The Spectral Theorem

Theorem. (Schur) If A is an $n \times n$ matrix, then there is a unitary matrix U such that $UAU^{-1}$ is upper triangular. (Recall that a matrix is upper triangular if the entries below the main diagonal are 0.)

Proof. Use induction on n, the size of A. If A is $1 \times 1$ , it's already upper triangular, so there's nothing to do.

Take $n > 1$ , and assume the result is true for $(n - 1) \times (n - 1)$ matrices.

Over the complex numbers, the characteristic polynomial of A must have at least one root, so A has an eigenvalue $\lambda$ and a corresponding eigenvector $\vec{v}$ :

$$A\vec{v} = \lambda\vec{v}.$$

By dividing $\vec{v}$ by its length, I can assume $\|\vec{v}\| = 1$ .

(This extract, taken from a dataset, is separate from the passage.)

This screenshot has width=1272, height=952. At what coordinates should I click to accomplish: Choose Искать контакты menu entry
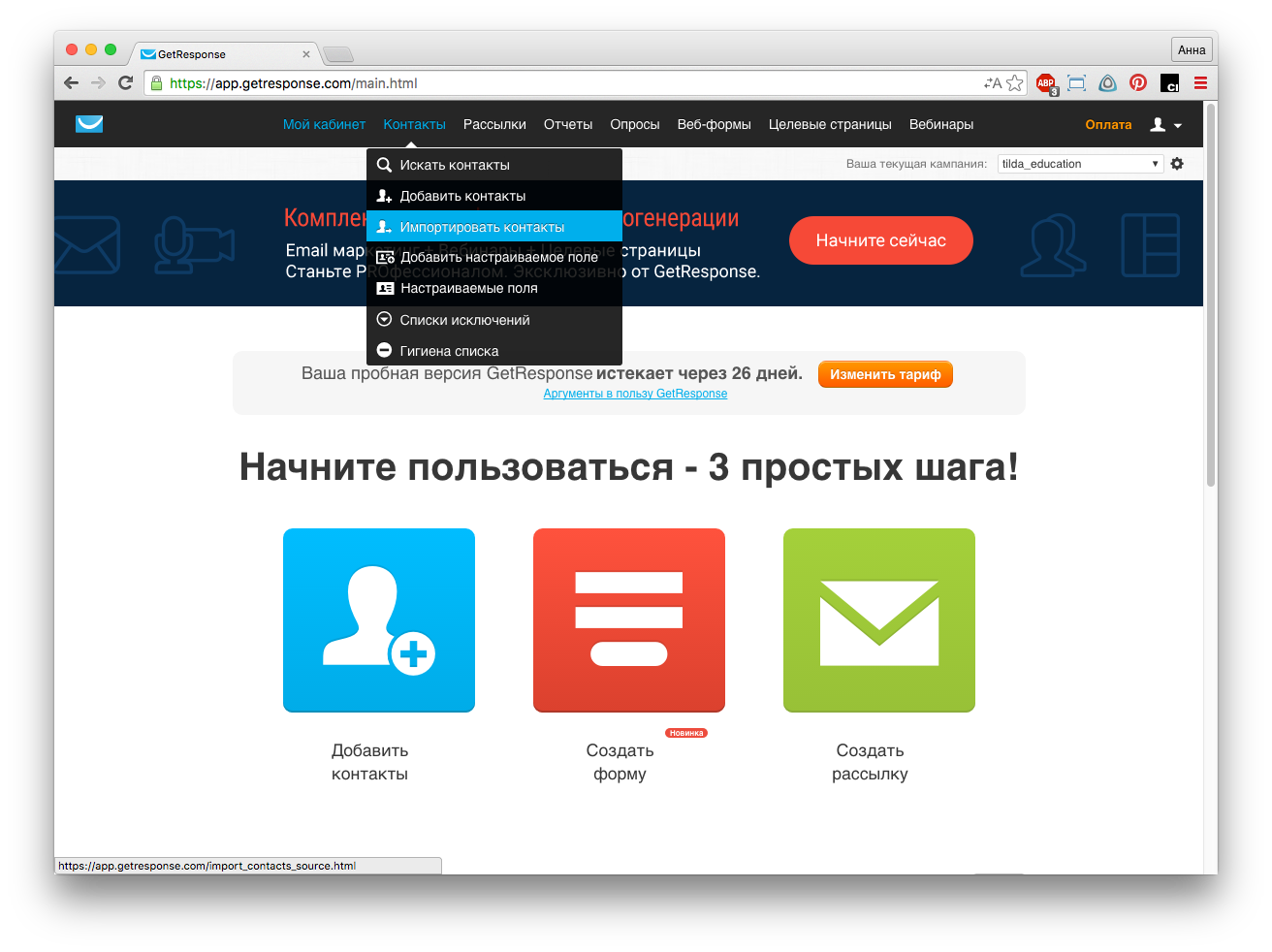pos(455,165)
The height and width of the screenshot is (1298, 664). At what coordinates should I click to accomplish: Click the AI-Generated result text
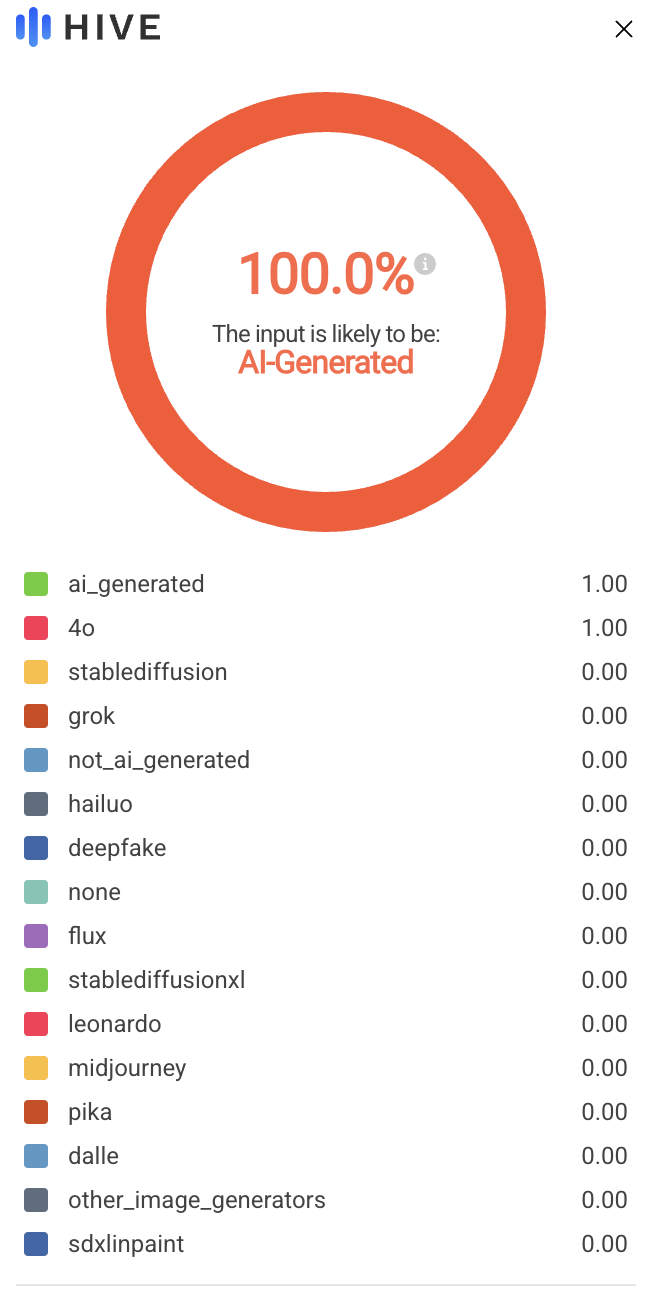click(326, 362)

Build a basis with $\vec{v}$ as the first vector, then use Gram-Schmidt to construct an orthonormal basis with $\vec{v}$ as the first vector:

$${\cal B} = \{\vec{v}, \bvec{u_2}, \ldots, \bvec{u_n}\}.$$

Let

$$U = \left[\matrix{\uparrow & \uparrow & & \uparrow \cr \vec{v} & \bvec{u_2} & \ldots & \bvec{u_n} \cr \downarrow & \downarrow & & \downarrow \cr}\right].$$

Since the columns are orthonormal, U is unitary. Then

$$U^*AU = [{\rm std} \to {\cal B}]\cdot A\cdot [{\cal B} \to {\rm std}] = \left[\matrix{\lambda & \hbox{junk} \cr \matrix{0 \cr \vdots \cr 0 \cr} & \left[\matrix{& \vphantom{x} & \cr \hphantom{x} & B & \hphantom{x} \cr & \vphantom{x} & \cr}\right] \cr}\right].$$

The issue here is why the first column of the last matrix is what it is. To see this, notice that $[{\rm std} \to {\cal B}]\cdot A\cdot [{\cal B} \to {\rm std}]$ is the matrix $[T]_{{\cal B},{\cal B}}$ of the linear transformation $T(\vec{x}) = A\vec{x}$ relative to ${\cal B}$ . But

$$T(\vec{v}) = A\vec{v} = \lambda\vec{v} = (\lambda,0\ldots,0)_{\cal B},$$

so this is the first column of $[T]_{{\cal B},{\cal B}}$ .

The matrix B is $(n - 1)
   \times (n - 1)$ , so by induction I can find a unitary matrix V such that $V^*BV$ is upper triangular. Then

$$\left[\matrix{1 & \matrix{0 & \cdots & 0 \cr} \cr \matrix{0 \cr \vdots \cr 0 \cr} & \left[\matrix{& \vphantom{x} & \cr \hphantom{x} & V & \hphantom{x} \cr & \vphantom{x} & \cr}\right] \cr}\right]$$

is unitary, and

$$\left[\matrix{1 & \matrix{0 & \cdots & 0 \cr} \cr \matrix{0 \cr \vdots \cr 0 \cr} & \left[\matrix{& \vphantom{x} & \cr \hphantom{x} & V & \hphantom{x} \cr & \vphantom{x} & \cr}\right] \cr}\right]^*U^*AU \left[\matrix{1 & \matrix{0 & \cdots & 0 \cr} \cr \matrix{0 \cr \vdots \cr 0 \cr} & \left[\matrix{& \vphantom{x} & \cr \hphantom{x} & V & \hphantom{x} \cr & \vphantom{x} & \cr}\right] \cr}\right]$$

is upper triangular.

This completes the induction step.

Theorem. ( The Spectral Theorem) If A is Hermitian, then there is a unitary matrix U and a diagonal matrix D such that

$$U^* A U = D.$$

(Note that since U is unitary, $U^* = U^{-1}$ .)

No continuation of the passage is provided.